Agreement means the entire content of this Terms and Conditions document, the Statement of Works, Schedule(s), together with any other attached documents.

Project means the scope and purpose of the Client’s identified usage of the work product as described in the Statement of Works.

Services means all services and the work product to be provided to the Client by ARPASTART as described and otherwise further defined as the Deliverables in the Statement of Works.

Open Source Software means computer software that is available in source code form for which the source code and certain other rights normally reserved for copyright holders are provided under a software licence that permits users to study, change, and improve the software.

Deliverables means the services and work product specified in the Statement of Works to be delivered by ARPASTART to the Client, in the form and media specified in the Statement of Works.

Content means all materials, information, photography, writings and other creative content provided by the Client used in preparing or creating the deliverables.
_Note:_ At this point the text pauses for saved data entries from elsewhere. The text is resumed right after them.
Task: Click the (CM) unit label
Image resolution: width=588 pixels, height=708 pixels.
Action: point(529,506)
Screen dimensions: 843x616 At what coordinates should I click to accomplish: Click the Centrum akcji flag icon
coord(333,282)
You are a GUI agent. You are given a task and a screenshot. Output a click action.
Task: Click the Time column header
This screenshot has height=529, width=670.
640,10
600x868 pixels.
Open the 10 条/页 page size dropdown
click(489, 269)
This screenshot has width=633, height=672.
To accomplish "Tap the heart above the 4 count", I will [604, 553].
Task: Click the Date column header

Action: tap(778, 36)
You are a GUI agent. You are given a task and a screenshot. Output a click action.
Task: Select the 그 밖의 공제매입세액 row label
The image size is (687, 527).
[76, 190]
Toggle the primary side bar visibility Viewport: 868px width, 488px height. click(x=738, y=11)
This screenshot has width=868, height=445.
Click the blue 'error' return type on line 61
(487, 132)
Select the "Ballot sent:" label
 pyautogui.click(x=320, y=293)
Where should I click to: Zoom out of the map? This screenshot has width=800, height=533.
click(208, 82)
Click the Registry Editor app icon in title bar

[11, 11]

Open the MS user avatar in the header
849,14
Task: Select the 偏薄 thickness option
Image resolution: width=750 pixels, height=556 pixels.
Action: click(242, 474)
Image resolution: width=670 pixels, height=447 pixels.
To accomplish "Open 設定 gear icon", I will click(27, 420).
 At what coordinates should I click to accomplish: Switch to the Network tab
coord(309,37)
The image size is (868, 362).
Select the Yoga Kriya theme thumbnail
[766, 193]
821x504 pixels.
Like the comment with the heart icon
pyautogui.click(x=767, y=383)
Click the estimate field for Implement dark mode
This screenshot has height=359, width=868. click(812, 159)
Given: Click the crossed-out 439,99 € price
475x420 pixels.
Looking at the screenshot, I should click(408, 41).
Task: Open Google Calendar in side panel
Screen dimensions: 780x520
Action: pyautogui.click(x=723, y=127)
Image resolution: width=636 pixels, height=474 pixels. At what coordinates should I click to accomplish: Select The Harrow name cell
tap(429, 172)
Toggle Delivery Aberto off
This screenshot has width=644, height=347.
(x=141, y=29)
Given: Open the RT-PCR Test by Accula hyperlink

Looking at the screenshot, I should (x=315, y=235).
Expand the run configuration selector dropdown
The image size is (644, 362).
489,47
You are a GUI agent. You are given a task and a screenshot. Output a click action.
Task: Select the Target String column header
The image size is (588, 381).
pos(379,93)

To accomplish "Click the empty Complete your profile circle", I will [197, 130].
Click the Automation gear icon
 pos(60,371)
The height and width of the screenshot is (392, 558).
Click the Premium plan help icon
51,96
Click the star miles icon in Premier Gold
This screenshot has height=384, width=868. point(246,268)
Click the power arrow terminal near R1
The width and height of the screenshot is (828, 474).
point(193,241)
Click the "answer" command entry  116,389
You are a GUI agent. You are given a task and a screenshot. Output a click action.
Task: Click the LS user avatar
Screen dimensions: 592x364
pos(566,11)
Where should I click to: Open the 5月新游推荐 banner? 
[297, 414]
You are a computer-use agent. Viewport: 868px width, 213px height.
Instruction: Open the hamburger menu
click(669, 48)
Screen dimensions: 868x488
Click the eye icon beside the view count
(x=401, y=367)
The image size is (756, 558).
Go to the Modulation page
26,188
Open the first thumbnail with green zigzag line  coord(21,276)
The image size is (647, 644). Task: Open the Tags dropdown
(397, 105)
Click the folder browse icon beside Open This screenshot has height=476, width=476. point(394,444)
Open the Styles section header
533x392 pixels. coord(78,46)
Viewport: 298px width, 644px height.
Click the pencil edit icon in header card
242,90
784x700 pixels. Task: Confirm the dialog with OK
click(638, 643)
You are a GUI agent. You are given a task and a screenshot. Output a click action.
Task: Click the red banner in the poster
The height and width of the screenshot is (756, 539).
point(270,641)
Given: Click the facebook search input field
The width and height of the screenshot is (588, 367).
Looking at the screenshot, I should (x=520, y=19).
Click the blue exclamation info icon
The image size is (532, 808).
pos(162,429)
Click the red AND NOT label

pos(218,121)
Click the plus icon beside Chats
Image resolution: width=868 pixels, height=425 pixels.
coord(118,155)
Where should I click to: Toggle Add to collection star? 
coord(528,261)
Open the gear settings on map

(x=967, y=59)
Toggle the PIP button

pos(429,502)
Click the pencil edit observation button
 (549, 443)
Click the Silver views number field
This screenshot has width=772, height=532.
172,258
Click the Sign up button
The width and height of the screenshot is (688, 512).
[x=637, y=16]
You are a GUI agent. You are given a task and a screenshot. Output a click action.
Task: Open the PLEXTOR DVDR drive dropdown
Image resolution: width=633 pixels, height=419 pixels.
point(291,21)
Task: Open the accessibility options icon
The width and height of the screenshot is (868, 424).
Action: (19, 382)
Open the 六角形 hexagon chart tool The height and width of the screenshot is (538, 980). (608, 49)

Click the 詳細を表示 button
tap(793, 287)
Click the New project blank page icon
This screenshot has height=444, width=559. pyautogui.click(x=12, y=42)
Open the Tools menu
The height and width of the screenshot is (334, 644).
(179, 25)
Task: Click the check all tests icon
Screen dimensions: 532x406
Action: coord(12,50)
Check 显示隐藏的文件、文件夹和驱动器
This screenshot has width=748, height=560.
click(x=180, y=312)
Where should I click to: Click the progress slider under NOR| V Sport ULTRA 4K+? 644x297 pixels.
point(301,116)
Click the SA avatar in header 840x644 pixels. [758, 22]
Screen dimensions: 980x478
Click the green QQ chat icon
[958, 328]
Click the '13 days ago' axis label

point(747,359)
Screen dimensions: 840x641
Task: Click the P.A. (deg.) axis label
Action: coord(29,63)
Copyrights means the property rights in original works of authorship, expressed in a tangible medium of expression, as defined and enforceable under Australian and International Copyright Law.

Trademarks means trade names, words, symbols, designs, logos or other devices or designs used in the final Deliverables.

Ongoing Management means the ongoing work to keep the website functioning and secure. This includes, but is not limited to: data management, backups, maintenance, upgrades and software patches.


1.1 Orders for the Services may be made from time to time by the Client agreeing to a Statement of Works with ARPASTART.  Each Statement of Works:

  1. shall constitute a separate agreement between the Client and ARPASTART;
  2. has effect on and from the date of its execution and continues until the Expiry Date (as specified in that Statement of Work) or its earlier termination in accordance with the terms and conditions; and
  3. shall be subject to the terms and conditions

1.2 The Client authorises ARPASTART to perform the Services outlined in the Statement of Works.


Services supplied are limited to what is set forth in a Statement of Work and this Agreement for the period specified. Any additional services beyond those specified in the Statement of Works will require an additional agreement. We reserve the right to adjust our service and rates after the period specified in the Statement of Works.


3.1 Production schedules will be established and adhered to by both the Client and ARPASTART. Where production schedules are not adhered to by the Client, final delivery date or dates will be adjusted accordingly. Additional costs may be incurred due to increases in time to manage or deliver the services.

3.2 ARPASTART reserves the right to adjust project milestones during the project.

3.3 The project milestones set do not factor in extensions of time resulting from Client’s internal decision-making/information gathering processes, delays in the Client providing information to ARPASTART, changes requested to the original Statement of Works, delays due to website host companies and absence of the Client.

3.4 Both the Client and ARPASTART are required to provide the other party with 24 hours notice to re-schedule meetings. Meetings that are not re-scheduled and missed by the Client or ARPASTART are charged at $50 for the first, $100 for subsequent missed meetings.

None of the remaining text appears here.